The article in the Ottawa Sun got me thinking a bit. The inaccuracies in the article were abundant. Quake 3 was not pulled off shelves--it isn't even ON shelves yet! In Doom, you didn't go around shooting people, you shot the denizens of Hell. It reminds me of when I was growing up. There was an anti-heavy metal book that frequently attributed quotes to songs, but those quotes were really never in there. We used to try to verify those quotes by listening to tapes and reading the liner lyrics, but many were just never there. Others were ripped out of context. It's nice to see that the media is still holding themselves to the lofty levels of accuracy that they always have.
But on to the main point at hand. I must confess that I've never understood how video games give you the ability to shoot real guns. Certainly, video games (of almost any sort) will improve your hand-eye coordination, which is a good thing in general. But there is a major difference between pointing a mouse and pointing a gun. Case in point: I shot a real gun (a .22 rifle) for the first time in my life at my in-law's farm. I couldn't hit the broad side of a barn. Obviously my "murder simulator" training had failed me.
It also seems very clear that these young men involved in the recent shootings had problems far more deep-seated than simply playing Quake or Doom. If you cannot tell the difference between a game or movie and real life, there are some problems there. I remember my uncle, who was in Vietnam, saying that watching shootings on T.V. dramas or movies never affected him, but seeing the real thing (in Vietnam or when President Reagan was shot) makes you sick. It's not fake any more. Real lives are at stake. Real lives may be lost.
Granted, hindsight is always 20/20, but there are many signs that people (hello, parents!) would have caught had they actually paid attention. The one kid with a sawed-off shotgun in his dresser comes to mind. Hello!?! If I would have had a sawed-off shotgun in my dresser when I was growing up, my mom would have found it. Not that she was always sneaking through my stuff, but--get this--she was actually involved in my life! How novel!
Violence has been in the world since Cain and Abel. No effort of any sort is going to remove it entirely. The thing that will help the most is for parents to be parents. I'm practicing what I'm preaching by being involved in the lives of my two little boys. I watch T.V. with them. I read to them. I play with them. Will this guarantee that my boys will not be homicidal sociopaths? Not necessarily, but it will give them a fighting chance.
The old adage is true: "Train a child in the way he should go, and when he is old, he will not turn from it." Try it. You might find out that it works!

■ LISTED ENTRIES
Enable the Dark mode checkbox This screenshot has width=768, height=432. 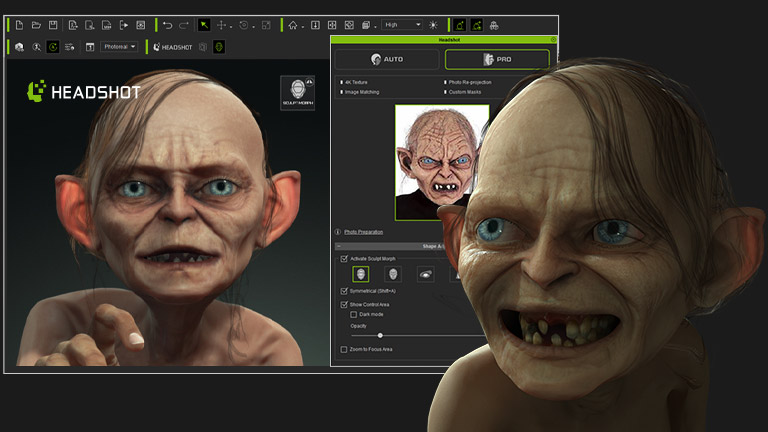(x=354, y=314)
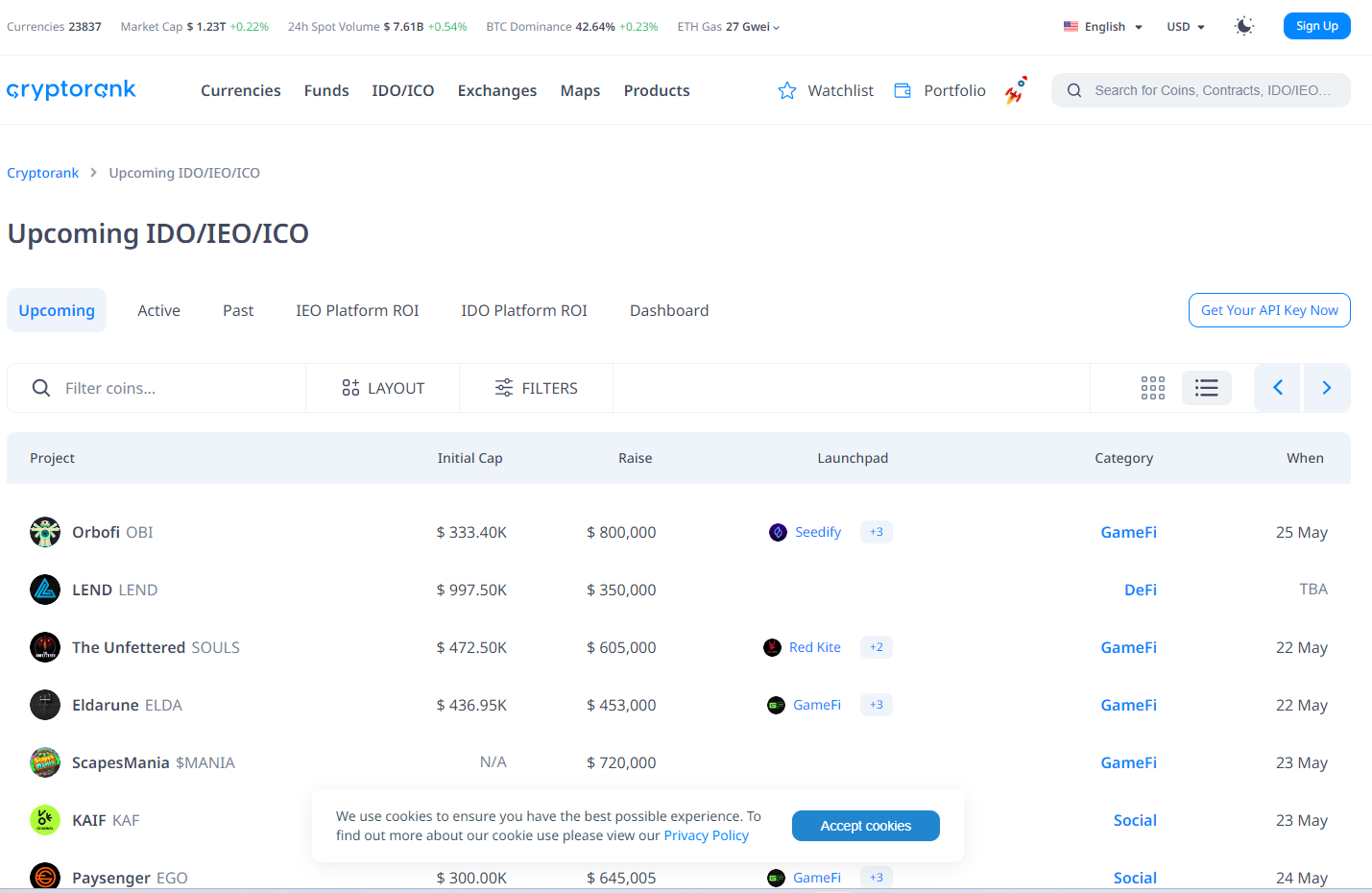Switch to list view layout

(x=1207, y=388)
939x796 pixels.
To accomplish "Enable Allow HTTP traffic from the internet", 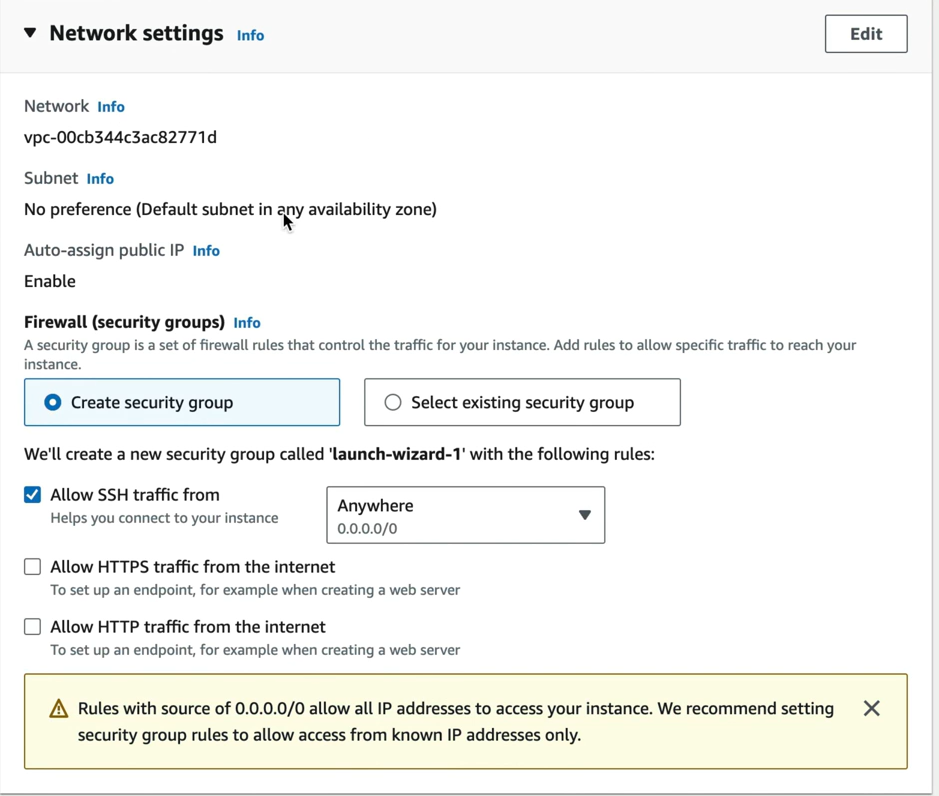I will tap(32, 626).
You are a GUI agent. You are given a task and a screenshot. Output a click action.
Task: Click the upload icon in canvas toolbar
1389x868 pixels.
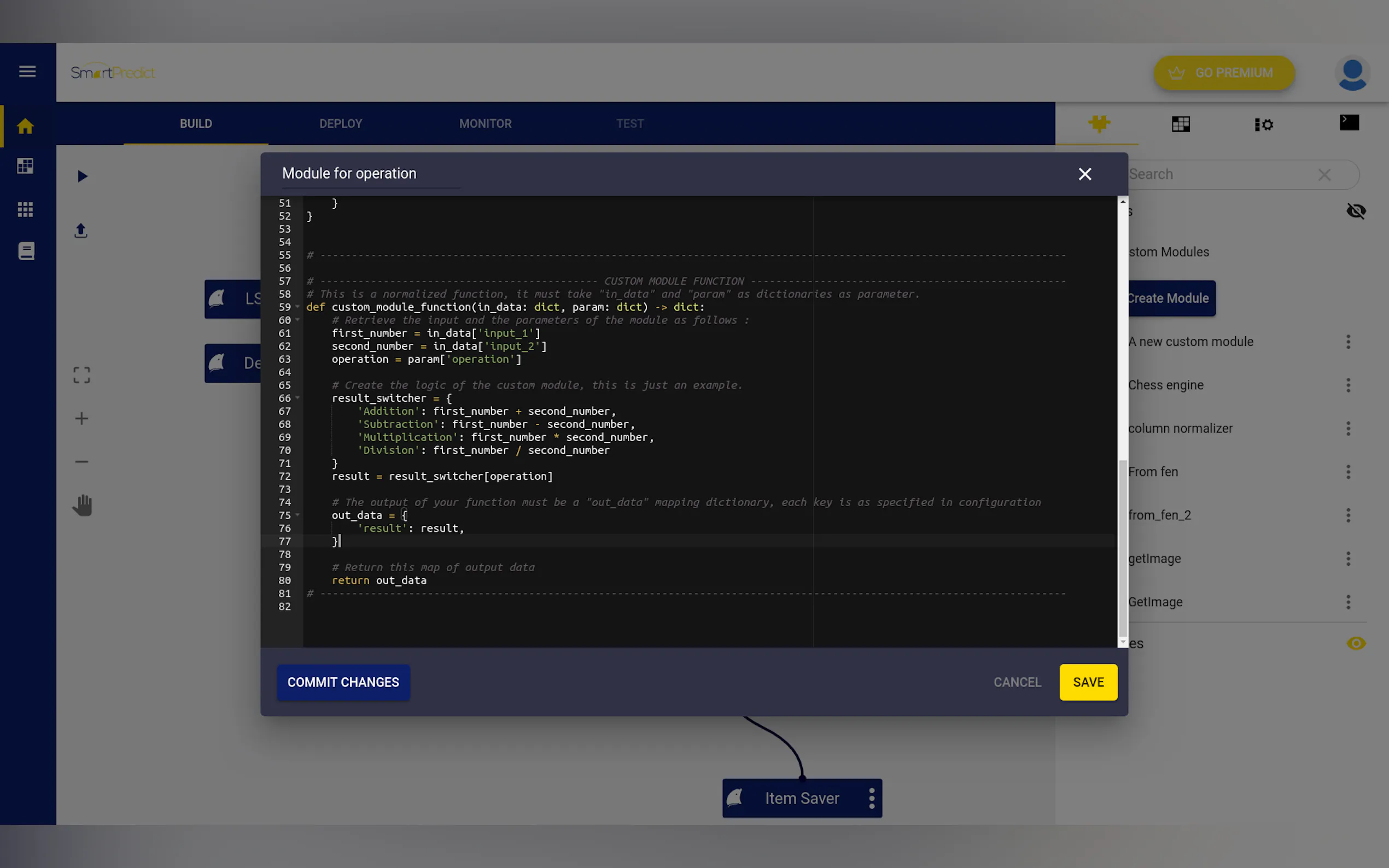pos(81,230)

■ EXERCISE BRIEF
Print the part of the piece on video games and violence that starts with "Granted, hindsight is" and goes on through "a fighting chance.", copying it word for word.

■ SOLVED PROBLEM
Granted, hindsight is always 20/20, but there are many signs that people (hello, parents!) would have caught had they actually paid attention. The one kid with a sawed-off shotgun in his dresser comes to mind. Hello!?! If I would have had a sawed-off shotgun in my dresser when I was growing up, my mom would have found it. Not that she was always sneaking through my stuff, but--get this--she was actually involved in my life! How novel!
Violence has been in the world since Cain and Abel. No effort of any sort is going to remove it entirely. The thing that will help the most is for parents to be parents. I'm practicing what I'm preaching by being involved in the lives of my two little boys. I watch T.V. with them. I read to them. I play with them. Will this guarantee that my boys will not be homicidal sociopaths? Not necessarily, but it will give them a fighting chance.